#### [DIRECTIONS]
Provide the number of lines of the records that include "computer", with no other content.

#### [SUPPLIED ENTRIES]
>>>>

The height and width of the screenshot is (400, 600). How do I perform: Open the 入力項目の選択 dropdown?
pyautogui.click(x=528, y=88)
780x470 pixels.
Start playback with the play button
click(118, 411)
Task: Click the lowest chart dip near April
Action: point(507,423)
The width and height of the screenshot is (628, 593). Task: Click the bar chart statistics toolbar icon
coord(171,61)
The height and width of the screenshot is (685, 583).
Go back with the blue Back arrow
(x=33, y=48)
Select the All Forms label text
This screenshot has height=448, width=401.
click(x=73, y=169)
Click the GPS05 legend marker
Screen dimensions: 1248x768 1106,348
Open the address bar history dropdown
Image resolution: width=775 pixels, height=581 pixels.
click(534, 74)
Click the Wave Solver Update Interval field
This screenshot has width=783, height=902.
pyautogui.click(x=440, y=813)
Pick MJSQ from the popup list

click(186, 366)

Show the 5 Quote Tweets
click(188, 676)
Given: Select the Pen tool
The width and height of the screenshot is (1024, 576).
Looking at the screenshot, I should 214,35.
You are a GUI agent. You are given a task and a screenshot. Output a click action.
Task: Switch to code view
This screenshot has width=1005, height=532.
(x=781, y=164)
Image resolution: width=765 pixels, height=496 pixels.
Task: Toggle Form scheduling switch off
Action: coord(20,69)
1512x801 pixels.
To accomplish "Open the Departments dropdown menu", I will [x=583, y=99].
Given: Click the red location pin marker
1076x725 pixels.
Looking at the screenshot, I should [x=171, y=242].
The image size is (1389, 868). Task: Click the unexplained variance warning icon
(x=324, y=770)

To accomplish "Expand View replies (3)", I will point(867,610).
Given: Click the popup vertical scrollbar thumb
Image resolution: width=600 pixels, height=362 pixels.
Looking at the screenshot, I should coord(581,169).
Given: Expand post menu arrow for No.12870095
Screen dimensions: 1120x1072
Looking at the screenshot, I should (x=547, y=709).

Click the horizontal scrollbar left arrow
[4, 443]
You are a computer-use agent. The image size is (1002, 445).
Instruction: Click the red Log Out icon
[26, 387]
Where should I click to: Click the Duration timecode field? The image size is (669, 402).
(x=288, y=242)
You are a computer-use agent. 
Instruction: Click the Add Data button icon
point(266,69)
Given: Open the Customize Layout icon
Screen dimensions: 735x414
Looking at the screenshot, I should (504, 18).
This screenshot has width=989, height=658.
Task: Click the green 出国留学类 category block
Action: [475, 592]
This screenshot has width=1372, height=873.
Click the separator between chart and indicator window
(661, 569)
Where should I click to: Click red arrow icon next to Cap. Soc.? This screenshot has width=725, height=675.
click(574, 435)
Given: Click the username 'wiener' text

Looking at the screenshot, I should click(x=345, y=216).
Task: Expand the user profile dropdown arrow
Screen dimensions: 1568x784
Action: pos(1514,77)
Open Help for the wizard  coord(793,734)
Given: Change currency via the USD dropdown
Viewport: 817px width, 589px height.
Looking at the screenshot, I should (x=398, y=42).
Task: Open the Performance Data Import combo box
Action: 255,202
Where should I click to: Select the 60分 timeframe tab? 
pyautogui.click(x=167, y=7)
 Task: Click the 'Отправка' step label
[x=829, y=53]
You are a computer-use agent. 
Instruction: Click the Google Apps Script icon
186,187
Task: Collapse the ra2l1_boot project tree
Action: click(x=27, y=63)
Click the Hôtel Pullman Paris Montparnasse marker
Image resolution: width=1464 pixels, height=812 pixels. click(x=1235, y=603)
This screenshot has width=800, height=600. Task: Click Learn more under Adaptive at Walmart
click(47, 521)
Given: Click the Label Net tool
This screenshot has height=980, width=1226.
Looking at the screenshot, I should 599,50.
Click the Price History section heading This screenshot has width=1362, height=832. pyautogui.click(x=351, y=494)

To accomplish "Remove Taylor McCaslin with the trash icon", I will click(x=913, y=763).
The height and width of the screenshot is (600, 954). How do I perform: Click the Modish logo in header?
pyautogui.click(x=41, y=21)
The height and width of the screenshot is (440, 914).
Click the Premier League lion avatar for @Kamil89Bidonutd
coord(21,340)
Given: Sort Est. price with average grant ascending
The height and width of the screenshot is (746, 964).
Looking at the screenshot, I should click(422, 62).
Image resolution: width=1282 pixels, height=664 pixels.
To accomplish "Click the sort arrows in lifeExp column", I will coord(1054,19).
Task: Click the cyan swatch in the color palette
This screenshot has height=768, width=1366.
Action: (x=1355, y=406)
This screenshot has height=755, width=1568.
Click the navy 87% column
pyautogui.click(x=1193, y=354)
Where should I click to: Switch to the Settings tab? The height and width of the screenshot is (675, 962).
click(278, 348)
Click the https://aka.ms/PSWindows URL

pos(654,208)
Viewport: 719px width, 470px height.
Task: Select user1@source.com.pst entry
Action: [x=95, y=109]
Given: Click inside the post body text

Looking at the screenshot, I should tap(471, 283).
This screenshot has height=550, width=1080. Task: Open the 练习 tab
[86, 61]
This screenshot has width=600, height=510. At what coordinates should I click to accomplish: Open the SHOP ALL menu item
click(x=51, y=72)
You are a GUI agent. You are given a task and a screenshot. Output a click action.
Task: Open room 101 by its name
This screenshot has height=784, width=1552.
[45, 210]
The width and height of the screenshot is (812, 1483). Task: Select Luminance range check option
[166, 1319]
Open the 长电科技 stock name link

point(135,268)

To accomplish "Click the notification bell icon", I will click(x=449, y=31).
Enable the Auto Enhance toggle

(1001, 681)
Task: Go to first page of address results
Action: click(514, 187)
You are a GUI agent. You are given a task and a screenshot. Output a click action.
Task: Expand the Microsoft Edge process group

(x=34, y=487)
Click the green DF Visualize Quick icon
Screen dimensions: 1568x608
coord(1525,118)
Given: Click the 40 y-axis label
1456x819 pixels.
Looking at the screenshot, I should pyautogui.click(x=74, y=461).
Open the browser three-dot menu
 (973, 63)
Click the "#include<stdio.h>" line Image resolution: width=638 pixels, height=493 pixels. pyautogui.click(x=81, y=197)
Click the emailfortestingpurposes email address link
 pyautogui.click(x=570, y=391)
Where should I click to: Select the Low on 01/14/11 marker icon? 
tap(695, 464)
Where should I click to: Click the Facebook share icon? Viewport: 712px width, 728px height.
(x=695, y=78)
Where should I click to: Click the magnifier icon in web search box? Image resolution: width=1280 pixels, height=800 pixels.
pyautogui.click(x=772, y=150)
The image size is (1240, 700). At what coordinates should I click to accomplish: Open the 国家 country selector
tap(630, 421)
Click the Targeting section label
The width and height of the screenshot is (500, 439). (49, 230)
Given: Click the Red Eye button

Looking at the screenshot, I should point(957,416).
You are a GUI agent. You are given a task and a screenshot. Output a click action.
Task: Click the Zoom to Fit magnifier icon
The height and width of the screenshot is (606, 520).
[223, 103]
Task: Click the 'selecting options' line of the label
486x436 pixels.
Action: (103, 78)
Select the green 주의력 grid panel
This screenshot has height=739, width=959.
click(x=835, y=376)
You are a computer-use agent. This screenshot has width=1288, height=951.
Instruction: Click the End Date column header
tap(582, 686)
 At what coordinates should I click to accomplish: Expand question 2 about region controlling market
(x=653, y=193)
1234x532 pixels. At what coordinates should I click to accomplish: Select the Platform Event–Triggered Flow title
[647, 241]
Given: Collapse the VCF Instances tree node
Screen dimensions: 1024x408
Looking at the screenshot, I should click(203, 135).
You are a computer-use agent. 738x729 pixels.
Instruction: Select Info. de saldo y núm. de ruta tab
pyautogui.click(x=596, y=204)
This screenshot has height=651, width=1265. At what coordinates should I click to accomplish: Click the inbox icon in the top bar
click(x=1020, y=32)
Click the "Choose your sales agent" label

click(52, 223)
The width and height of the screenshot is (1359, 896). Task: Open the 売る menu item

<<<<

#### [WRITTEN ANSWER]
5